The play shows how strong and necessary the bond between the sisters was. As children they were surrounded by death and loss, their family slowly shrinking. Their mother died when they were still small and a beloved older half-sister, Stella, followed soon afterwards; their brother Thoby would also die young. They had only each other to cling to. Another step-brother George was reputedly a predatory figure and their father was emotionally remote while at the same time needy and fretful, carping over the household accounts which he expected young Vanessa to manage on her own, until he too passed away and the girls were finally able to escape the oppressive Victorian atmosphere of their Kensington home and live as and how they wished. (Within reason of course, they couldn’t do without their servants).
There are times though when the production feels like it is ticking Bloomsbury boxes, with fleeting mentions of Vita, Carrington, Maynard Keynes, and Roger Fry. In fact there are chunks of the play that might prove difficult to unstitch without at least a passing knowledge of this world, its inhabitants, and the numerous ways in which they are interconnected. In its use of soliloquy the play can feel static at times and the drama is at its strongest when the two sisters are interacting, sparking off each other, alternatively vulnerably and hostile.
The staging takes its cues from the dreamlike structure of the play, fragmented, sing-songy and drifting. At the beginning the actors, Kitty Randle as Vanessa and Alice Frankham as Virginia, gambol across the stage like little girls before gradually letting down their skirts, throwing off their pinafores and growing up, becoming women. The occasional use of dance adds to this dreamlike feel, though this does start to feel repetitious after a while.
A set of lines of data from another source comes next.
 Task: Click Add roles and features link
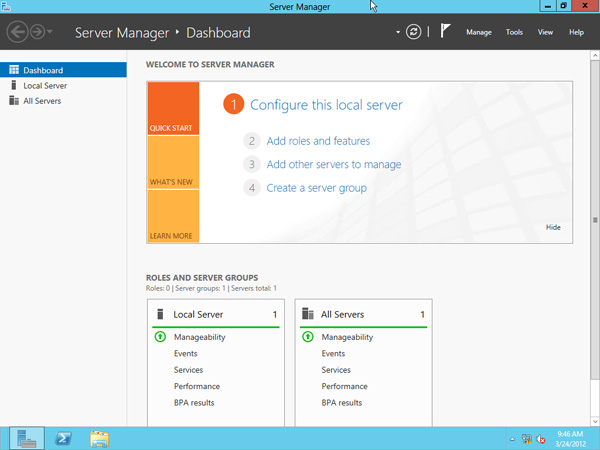pyautogui.click(x=318, y=141)

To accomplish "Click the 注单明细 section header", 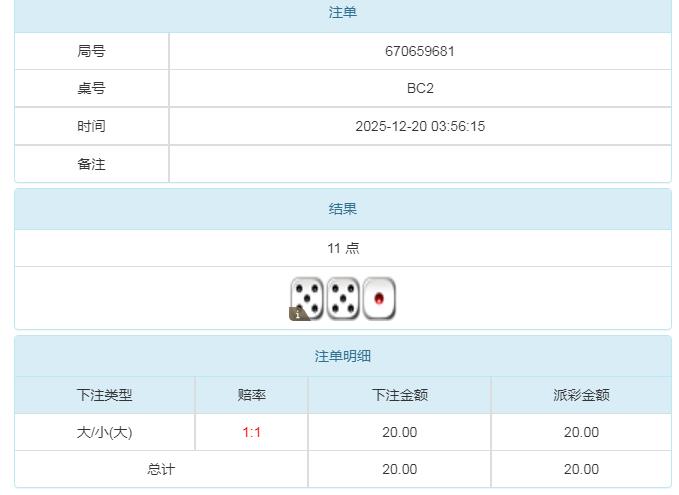I will pos(343,356).
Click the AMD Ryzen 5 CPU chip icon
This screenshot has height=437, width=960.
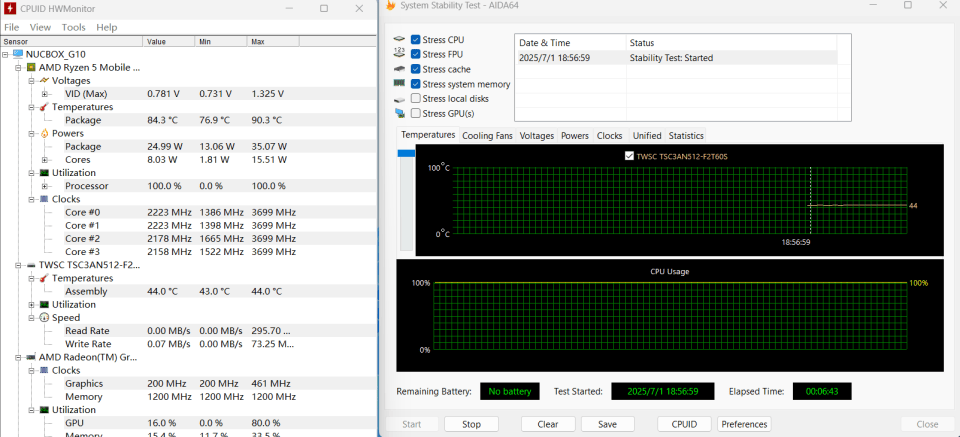31,67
The adaptation lifts nearly all of its words directly from the book and there are some phrases that, even though they sit easy on the page, don’t work as well when put in people’s mouths, (a description of Virginia’s eyes as “snake-green”, a reference to Grant’s “seed”) but again this is less jarring in the context of an aging Vanessa looking back at her life, penning her memories.
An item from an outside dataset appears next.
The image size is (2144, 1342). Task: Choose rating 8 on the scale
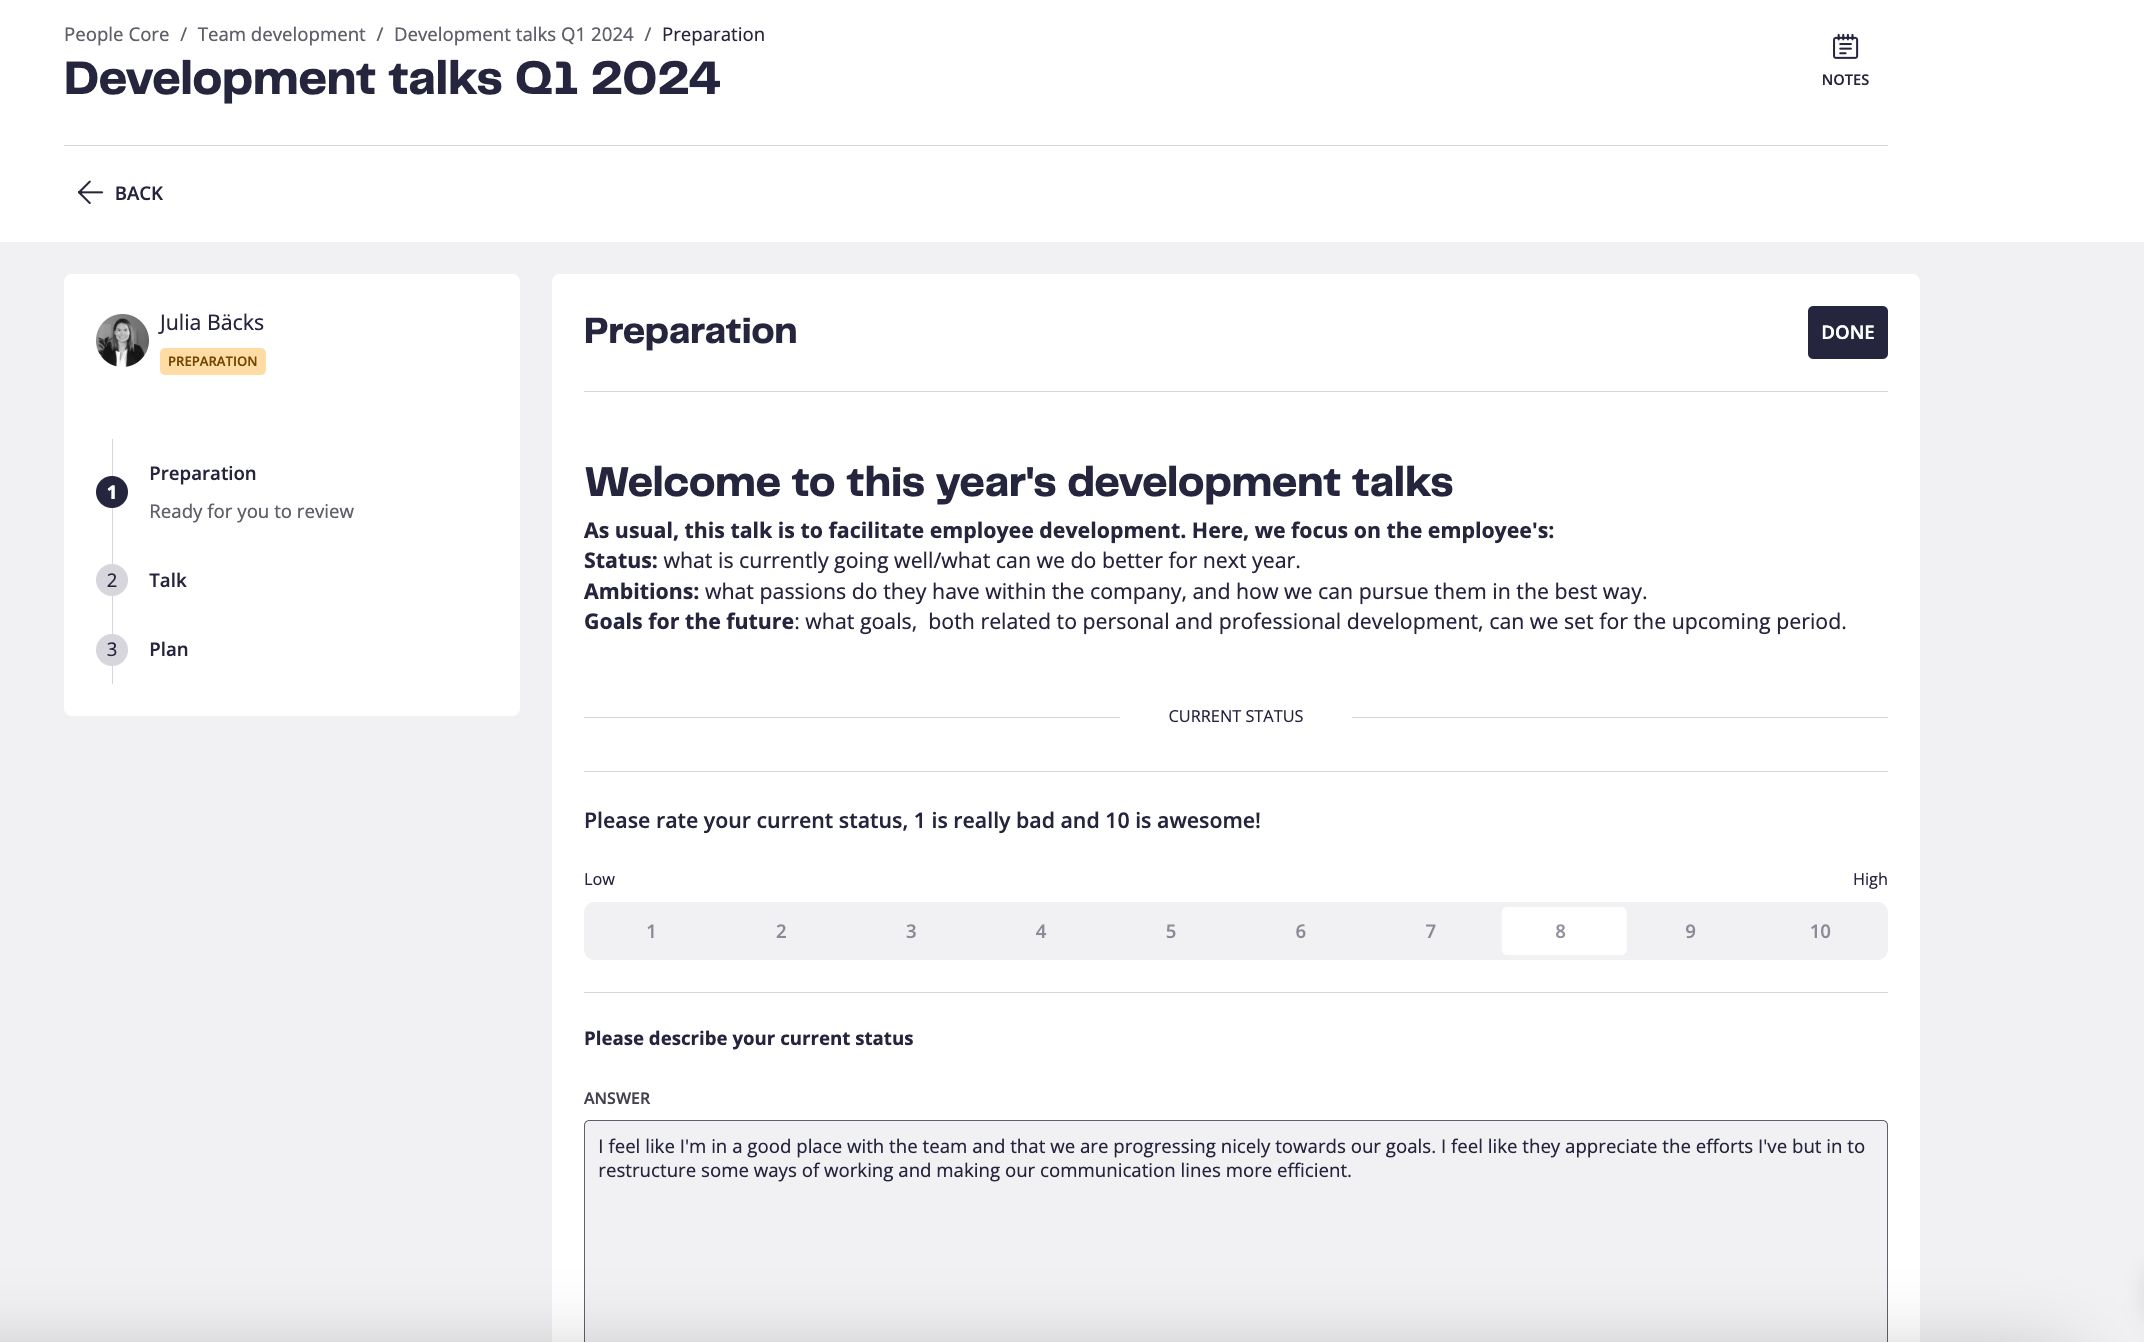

Kate Unwin’s set, a canopy of low-hanging objects – a parasol, a mirror, a fishing net – conveys something of the Charleston clutter of the artist’s studio, while Jeremy Thurlow’s original piano score echoes the undulations of the sisters’ relationship. Randle and Frankham age and fade subtly and convincingly. Vanessa would struggle to recover from the death of her son; Virginia couldn’t bear the thought of suffering another mental breakdown: their descent into a grief they could not save each other from is movingly conveyed.
The play presents its audience with a not altogether unfamiliar portrait of these two women, it doesn’t really challenge the image of them we have come to expect, not of Virginia anyway, she remains brilliant and difficult and magnificent and aloof; Vanessa on the other hand is allowed to emerge from behind that easel, and this is where the play’s real strength lies.